- [What the task requires] Every record must be repeated precisely as it stands.

Collected data:
===============
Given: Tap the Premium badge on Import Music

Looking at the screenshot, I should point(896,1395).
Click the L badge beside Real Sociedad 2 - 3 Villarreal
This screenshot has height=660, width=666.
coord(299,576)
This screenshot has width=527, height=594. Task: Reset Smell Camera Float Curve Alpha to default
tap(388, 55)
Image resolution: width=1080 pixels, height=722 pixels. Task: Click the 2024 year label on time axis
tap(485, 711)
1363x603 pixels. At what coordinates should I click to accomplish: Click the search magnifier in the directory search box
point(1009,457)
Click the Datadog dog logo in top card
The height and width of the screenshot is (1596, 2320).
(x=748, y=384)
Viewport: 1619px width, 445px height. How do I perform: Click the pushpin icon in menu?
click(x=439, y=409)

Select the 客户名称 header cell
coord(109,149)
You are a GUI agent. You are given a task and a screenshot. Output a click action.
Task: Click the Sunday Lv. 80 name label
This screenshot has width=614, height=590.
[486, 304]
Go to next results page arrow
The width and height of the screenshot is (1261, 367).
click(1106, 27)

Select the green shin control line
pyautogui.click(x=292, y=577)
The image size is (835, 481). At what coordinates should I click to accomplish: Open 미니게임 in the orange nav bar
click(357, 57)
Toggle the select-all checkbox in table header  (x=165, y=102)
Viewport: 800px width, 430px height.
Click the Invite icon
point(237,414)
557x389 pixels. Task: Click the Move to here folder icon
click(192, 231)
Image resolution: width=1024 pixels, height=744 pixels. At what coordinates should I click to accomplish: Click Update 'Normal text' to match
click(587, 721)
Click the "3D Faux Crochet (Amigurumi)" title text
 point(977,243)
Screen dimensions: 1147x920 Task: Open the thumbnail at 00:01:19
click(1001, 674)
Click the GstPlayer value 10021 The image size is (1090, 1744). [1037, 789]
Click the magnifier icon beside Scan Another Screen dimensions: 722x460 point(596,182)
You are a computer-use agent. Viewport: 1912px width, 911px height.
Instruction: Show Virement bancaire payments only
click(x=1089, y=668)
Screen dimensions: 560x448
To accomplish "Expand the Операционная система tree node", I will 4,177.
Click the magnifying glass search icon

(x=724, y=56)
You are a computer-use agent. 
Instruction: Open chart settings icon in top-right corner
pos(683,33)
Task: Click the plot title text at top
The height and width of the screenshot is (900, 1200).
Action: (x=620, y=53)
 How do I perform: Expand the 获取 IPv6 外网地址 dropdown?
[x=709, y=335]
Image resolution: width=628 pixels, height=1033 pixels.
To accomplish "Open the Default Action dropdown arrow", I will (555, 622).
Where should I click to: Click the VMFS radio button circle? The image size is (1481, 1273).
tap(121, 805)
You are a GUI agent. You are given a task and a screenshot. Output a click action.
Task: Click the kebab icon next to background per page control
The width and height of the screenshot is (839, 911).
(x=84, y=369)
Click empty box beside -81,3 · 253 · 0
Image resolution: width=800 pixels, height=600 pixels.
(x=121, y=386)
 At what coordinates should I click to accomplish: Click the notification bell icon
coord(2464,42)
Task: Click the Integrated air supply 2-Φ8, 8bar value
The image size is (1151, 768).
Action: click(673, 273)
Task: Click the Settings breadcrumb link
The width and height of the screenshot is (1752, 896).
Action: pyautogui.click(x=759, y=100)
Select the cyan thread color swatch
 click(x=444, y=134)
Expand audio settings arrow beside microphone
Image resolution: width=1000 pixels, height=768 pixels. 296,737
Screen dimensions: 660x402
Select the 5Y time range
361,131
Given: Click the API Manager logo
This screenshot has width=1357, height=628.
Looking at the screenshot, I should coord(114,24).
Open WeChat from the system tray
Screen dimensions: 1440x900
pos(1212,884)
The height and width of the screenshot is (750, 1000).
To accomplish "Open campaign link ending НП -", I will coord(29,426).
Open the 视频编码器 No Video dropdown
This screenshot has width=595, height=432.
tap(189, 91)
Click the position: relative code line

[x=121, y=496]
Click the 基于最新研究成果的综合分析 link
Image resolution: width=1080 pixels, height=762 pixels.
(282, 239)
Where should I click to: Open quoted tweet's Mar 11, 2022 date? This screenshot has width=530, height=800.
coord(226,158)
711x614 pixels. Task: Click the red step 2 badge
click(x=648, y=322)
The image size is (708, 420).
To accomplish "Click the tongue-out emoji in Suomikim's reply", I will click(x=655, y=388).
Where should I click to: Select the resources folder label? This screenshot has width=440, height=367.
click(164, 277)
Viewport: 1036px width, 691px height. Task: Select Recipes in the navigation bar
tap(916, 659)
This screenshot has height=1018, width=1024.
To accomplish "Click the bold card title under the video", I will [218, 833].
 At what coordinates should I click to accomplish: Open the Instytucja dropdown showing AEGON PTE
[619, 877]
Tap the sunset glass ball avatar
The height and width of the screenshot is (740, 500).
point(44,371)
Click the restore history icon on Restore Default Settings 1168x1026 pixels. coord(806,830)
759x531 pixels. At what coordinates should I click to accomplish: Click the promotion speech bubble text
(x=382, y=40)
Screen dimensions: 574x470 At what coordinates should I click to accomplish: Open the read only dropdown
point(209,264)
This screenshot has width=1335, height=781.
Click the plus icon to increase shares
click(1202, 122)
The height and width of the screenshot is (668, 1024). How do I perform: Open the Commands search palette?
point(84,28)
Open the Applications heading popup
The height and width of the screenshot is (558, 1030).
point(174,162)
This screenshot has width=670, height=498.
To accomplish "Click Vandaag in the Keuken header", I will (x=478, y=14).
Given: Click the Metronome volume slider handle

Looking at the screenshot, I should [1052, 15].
===============
- [Completed exercise]
Given: Tap the Premium badge on Import Music

Looking at the screenshot, I should point(896,1395).
Click the L badge beside Real Sociedad 2 - 3 Villarreal
This screenshot has height=660, width=666.
coord(299,576)
This screenshot has width=527, height=594. Task: Reset Smell Camera Float Curve Alpha to default
tap(388, 55)
Image resolution: width=1080 pixels, height=722 pixels. Task: Click the 2024 year label on time axis
tap(485, 711)
1363x603 pixels. At what coordinates should I click to accomplish: Click the search magnifier in the directory search box
point(1009,457)
Click the Datadog dog logo in top card
The height and width of the screenshot is (1596, 2320).
(x=748, y=384)
Viewport: 1619px width, 445px height. How do I perform: Click the pushpin icon in menu?
click(x=439, y=409)

Select the 客户名称 header cell
coord(109,149)
You are a GUI agent. You are given a task and a screenshot. Output a click action.
Task: Click the Sunday Lv. 80 name label
This screenshot has width=614, height=590.
[486, 304]
Go to next results page arrow
The width and height of the screenshot is (1261, 367).
click(1106, 27)

Select the green shin control line
pyautogui.click(x=292, y=577)
The image size is (835, 481). At what coordinates should I click to accomplish: Open 미니게임 in the orange nav bar
click(357, 57)
Toggle the select-all checkbox in table header  (x=165, y=102)
Viewport: 800px width, 430px height.
Click the Invite icon
point(237,414)
557x389 pixels. Task: Click the Move to here folder icon
click(192, 231)
Image resolution: width=1024 pixels, height=744 pixels. At what coordinates should I click to accomplish: Click Update 'Normal text' to match
click(587, 721)
Click the "3D Faux Crochet (Amigurumi)" title text
 point(977,243)
Screen dimensions: 1147x920 Task: Open the thumbnail at 00:01:19
click(1001, 674)
Click the GstPlayer value 10021 The image size is (1090, 1744). [1037, 789]
Click the magnifier icon beside Scan Another Screen dimensions: 722x460 point(596,182)
You are a computer-use agent. Viewport: 1912px width, 911px height.
Instruction: Show Virement bancaire payments only
click(x=1089, y=668)
Screen dimensions: 560x448
To accomplish "Expand the Операционная система tree node", I will 4,177.
Click the magnifying glass search icon

(x=724, y=56)
You are a computer-use agent. 
Instruction: Open chart settings icon in top-right corner
pos(683,33)
Task: Click the plot title text at top
The height and width of the screenshot is (900, 1200).
Action: (x=620, y=53)
 How do I perform: Expand the 获取 IPv6 外网地址 dropdown?
[x=709, y=335]
Image resolution: width=628 pixels, height=1033 pixels.
To accomplish "Open the Default Action dropdown arrow", I will (555, 622).
Where should I click to: Click the VMFS radio button circle? The image size is (1481, 1273).
tap(121, 805)
You are a GUI agent. You are given a task and a screenshot. Output a click action.
Task: Click the kebab icon next to background per page control
The width and height of the screenshot is (839, 911).
(x=84, y=369)
Click empty box beside -81,3 · 253 · 0
Image resolution: width=800 pixels, height=600 pixels.
(x=121, y=386)
 At what coordinates should I click to accomplish: Click the notification bell icon
coord(2464,42)
Task: Click the Integrated air supply 2-Φ8, 8bar value
The image size is (1151, 768).
Action: click(673, 273)
Task: Click the Settings breadcrumb link
The width and height of the screenshot is (1752, 896).
Action: pyautogui.click(x=759, y=100)
Select the cyan thread color swatch
 click(x=444, y=134)
Expand audio settings arrow beside microphone
Image resolution: width=1000 pixels, height=768 pixels. 296,737
Screen dimensions: 660x402
Select the 5Y time range
361,131
Given: Click the API Manager logo
This screenshot has width=1357, height=628.
Looking at the screenshot, I should coord(114,24).
Open WeChat from the system tray
Screen dimensions: 1440x900
pos(1212,884)
The height and width of the screenshot is (750, 1000).
To accomplish "Open campaign link ending НП -", I will coord(29,426).
Open the 视频编码器 No Video dropdown
This screenshot has width=595, height=432.
tap(189, 91)
Click the position: relative code line

[x=121, y=496]
Click the 基于最新研究成果的综合分析 link
Image resolution: width=1080 pixels, height=762 pixels.
(282, 239)
Where should I click to: Open quoted tweet's Mar 11, 2022 date? This screenshot has width=530, height=800.
coord(226,158)
711x614 pixels. Task: Click the red step 2 badge
click(x=648, y=322)
The image size is (708, 420).
To accomplish "Click the tongue-out emoji in Suomikim's reply", I will click(x=655, y=388).
Where should I click to: Select the resources folder label? This screenshot has width=440, height=367.
click(164, 277)
Viewport: 1036px width, 691px height. Task: Select Recipes in the navigation bar
tap(916, 659)
This screenshot has height=1018, width=1024.
To accomplish "Click the bold card title under the video", I will [218, 833].
 At what coordinates should I click to accomplish: Open the Instytucja dropdown showing AEGON PTE
[619, 877]
Tap the sunset glass ball avatar
The height and width of the screenshot is (740, 500).
point(44,371)
Click the restore history icon on Restore Default Settings 1168x1026 pixels. coord(806,830)
759x531 pixels. At what coordinates should I click to accomplish: Click the promotion speech bubble text
(x=382, y=40)
Screen dimensions: 574x470 At what coordinates should I click to accomplish: Open the read only dropdown
point(209,264)
This screenshot has width=1335, height=781.
Click the plus icon to increase shares
click(1202, 122)
The height and width of the screenshot is (668, 1024). How do I perform: Open the Commands search palette?
point(84,28)
Open the Applications heading popup
The height and width of the screenshot is (558, 1030).
point(174,162)
This screenshot has width=670, height=498.
To accomplish "Click Vandaag in the Keuken header", I will (x=478, y=14).
Given: Click the Metronome volume slider handle

Looking at the screenshot, I should [1052, 15].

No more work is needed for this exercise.